I recently woke up hyperventilating and sweating profusely. After my fiancée made sure I was okay and smacked me upside the head for waking her, I realized I’d been roused from a nightmare. Now I don’t usually suffer from night terrors, but this one was particularly memorable. You may be wondering what led to this. The answer is I awoke from a nightmare where I had been asked to lead organizational change.
A recent article in Psychology Today highlighted the major pitfalls involved in change management including failed assumptions like using animal behavioral tactics to drive change as the key to success or believing that change will only come from winning over detractors. Upon reading this article, I realized that a fear of failure was causing my angst. The truth is nothing scared me more than thing—change management fails because of the power of detractors. To me, detractors represent the immovable object defeating a resistible force. In my nightmare, detractors were the wolves.
Think back to any change initiative you’ve led. Like every change initiative I am certain you had early adopters, adopters, and even laggards. But I am sure you also had detractors, derailers, and resisters all functioning to reduce your engagement and break you will. I bet you never realized this but the majority of these detractors were not from outside your organization. They weren’t customers, shareholders, or competitors. The overwhelming majority of your detractors were wolves WITHIN the walls. They were your peers and colleagues. What’s worse is some of them engaged in direct resistance while others engaged in passive resistance.
Research suggests change management fails more often than not because change was resisted by those closest to the initiative. This means you (like me) need to be prepared for the wolves within walls even more than those outside the organization.
Here are three tips for making sure you can deal with wolves within the walls:
1) Keep your friends close but your enemies closer. Yes, this is the classic line from The Art of War by Sun Tzu. Its power is as strong today as when it was penned centuries ago. When thinking about organizational change this strategy is also effective.

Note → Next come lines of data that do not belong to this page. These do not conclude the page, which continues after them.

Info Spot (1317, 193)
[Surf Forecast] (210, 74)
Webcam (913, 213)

If he were schooling HR leaders headed into battle, Sun Tzu would argue that they should understand the tendencies of their peers and potential enemies. Moreover, he would use those tendencies to anticipate their attack strategies. Beyond this he would add the wisdom of Vito Corleone by advising everyone to never let anyone outside the family know what they were thinking. Change management is war and winning is about understanding your adversary.

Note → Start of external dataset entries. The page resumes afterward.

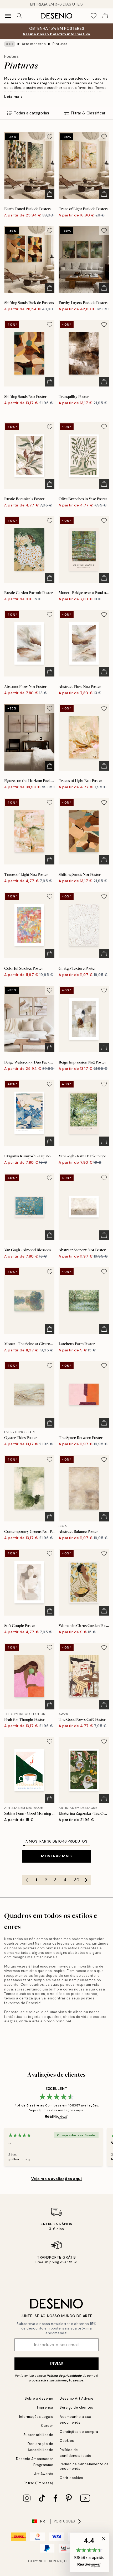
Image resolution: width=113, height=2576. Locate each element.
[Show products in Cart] (105, 15)
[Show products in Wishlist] (93, 15)
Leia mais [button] (13, 96)
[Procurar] (19, 15)
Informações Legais (36, 2416)
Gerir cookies (71, 2478)
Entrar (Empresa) (38, 2483)
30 (76, 1880)
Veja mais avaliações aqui (56, 2178)
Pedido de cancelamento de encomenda (84, 2466)
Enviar (56, 2363)
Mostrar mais (56, 1856)
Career (47, 2425)
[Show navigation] (8, 15)
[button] (89, 2552)
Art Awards (43, 2474)
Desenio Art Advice (76, 2398)
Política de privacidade (64, 2376)
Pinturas (60, 44)
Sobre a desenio (39, 2398)
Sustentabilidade (38, 2435)
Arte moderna (34, 44)
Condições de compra (79, 2431)
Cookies (67, 2440)
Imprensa (45, 2407)
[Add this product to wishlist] (49, 136)
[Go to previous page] (27, 1880)
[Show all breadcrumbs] (9, 44)
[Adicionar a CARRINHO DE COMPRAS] (49, 194)
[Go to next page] (86, 1880)
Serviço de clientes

2) Underpromise and overdeliver on the benefits of change. For years, I served as a consultant to health care systems. My favorite task was working with institutional leaders to drive change in quality of care. There is no greater challenge than building buy-in from seasoned charge nurses. Well, maybe trying to teach cultural sensitivity to surgeons but that’s a story with a hilariously-thrown shoe to be shared later. No, seriously, he threw a shoe at me for questioning his cultural awareness. Okay, back on task here, charge nurses are like the royalty of nursing. They rule the roost. The reason is they have experience and expertise. They’ve seen it all. They’ve seen change go one way and then the exact opposite direction months later. Over the years, I learned the easiest way to ensure failure in change management was by making charge nurses your adversaries. Aside from making them part of my strategy and understanding their strategies, I learned to underpromise on everything. Charge nurses have been promised the world for years. In fact, many disenfranchised employees have been promised the world for years. One easy way to ensure a fighting chance for change is to undersell as much as possible. Change must be necessary to be achieved but not every change will result in stupendous outcomes. Think of politicians. They promise result after result from change without ever achieving many of them. Don’t politick.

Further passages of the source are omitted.